Last Two Weeks of Summer

I don't know about where you live, but here in Minnesota, school starts when the lake-resort season ends--meaning, after Labor Day. That means we have two weeks left of summer. I'm cramming as much summer fun into my girls' days as possible; we're busy picking eight quarts of cherry tomatoes and four pounds of yellow beans at our CSA farm (oh my), playing in the splash pool, attending park playdates and backyard playgroups like they're going out of style, and planning potluck dishes for end-of-summer parties. We're going on a field trip to a bookstore and an ice cream shop up in the city; we're going on nature walks and taking Genevieve's new dump trucks out on the patio.

And as for me? I'm roasting and freezing tomatoes; blanching yellow wax beans; baking more zucchini bread. I'm organizing summer photos and scrapbooks; I'm writing out the toddler birthday thank-you notes. I'm restarting regular exercise and trying (again) to lose the five pounds that have dogged me since I stopped breastfeeding.

I'm preparing--get ready, people--to ELIMINATE KID NAPS, in a very desperate attempt to get the babes to sleep at a normal bedtime in preparation for early school mornings. (My girls nap exceedingly well most days, long and hard, even the five-year-old; but Genevieve keeps them both up until 9 or 10 p.m. every night as she talks, sings, yells, cries, and screams in her crib, resisting bedtime.)

Can you imagine a full-time at-home mom voluntarily getting rid of solid, multi-hour kid naps in the midst of long, nonstop-parenting days? After five years? Yeah, me neither. If you hear faint crying sounds wobbling through the air at roughly 1 p.m. today, it's probably me, as I face my first ever (intentional) day of no naps. Lord help me.
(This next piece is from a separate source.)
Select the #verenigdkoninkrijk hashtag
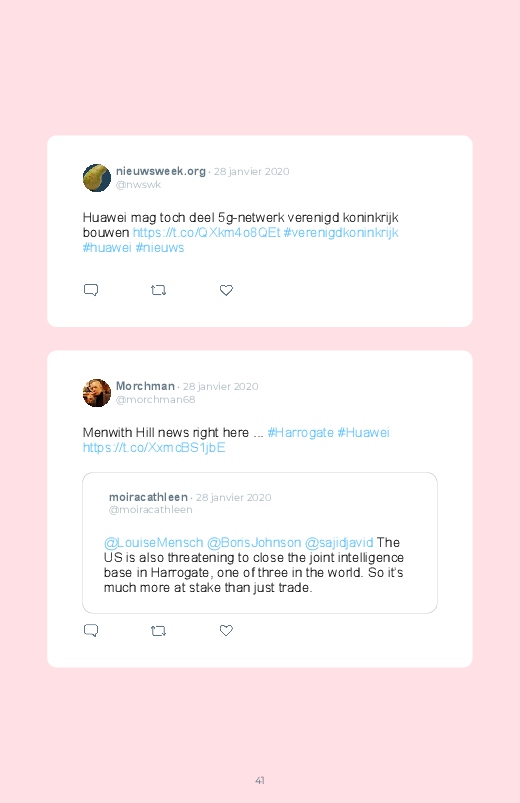 [341, 233]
How are you spending the last two weeks of summer?


Mnmom said...

Believe me, the no-nap days will grow on you as fast as summer tomatoes. And in exchange you'll love not sitting in the hallway until 10pm.

I get a little sad every August. I'm not ready to send my children back to school and I want one glorious, work-free summer month with them to go camping, go visit Lake Pepin and the Little House in the Big Woods, etc. But life, and they, have other plans.

Mom and Kiddo said...

Ok, here is my question: When you roast and freeze tomatoes, what do you then use them for? My son does not like tomato sauce on pasta but I have a huge abundance of roma tomatoes from my plant. I am looking for other idea than just cooking them to freeze pizza sauce.

Shan said...

Well, Mom and Kiddo, I'll tell you--I've never done this before. Mostly I froze my cherry tomatoes unroasted--just whole--and I plan to use them just as I would normally use canned diced tomatoes (i.e. in chili, casseroles, soup, etc.). However, note that they will have skins on them. That does not bother me so it's OK. (I don't think it will bother my family either.) I did roast 1 quart and froze half of that (1 pint) b/c I was not sure how those would turn out frozen. (We're eating the other pint of roasted ones, just cold or warm as a side dish, with salt/pepper.) I figure I'll thaw those roasted ones and toss them with pasta dishes in the winter. Or in soups/stews. Or throw them ON pizza, or on top of a quiche/frittata. It will be an experiment. Then maybe next summer I'll know more about how they are, and maybe I'll pick/roast/freeze even more....

Mom and Kiddo said...

Excellent. I think I'll try it, too. I also never bother with peeling... or with that de-seeding nonsense so many recipes call for.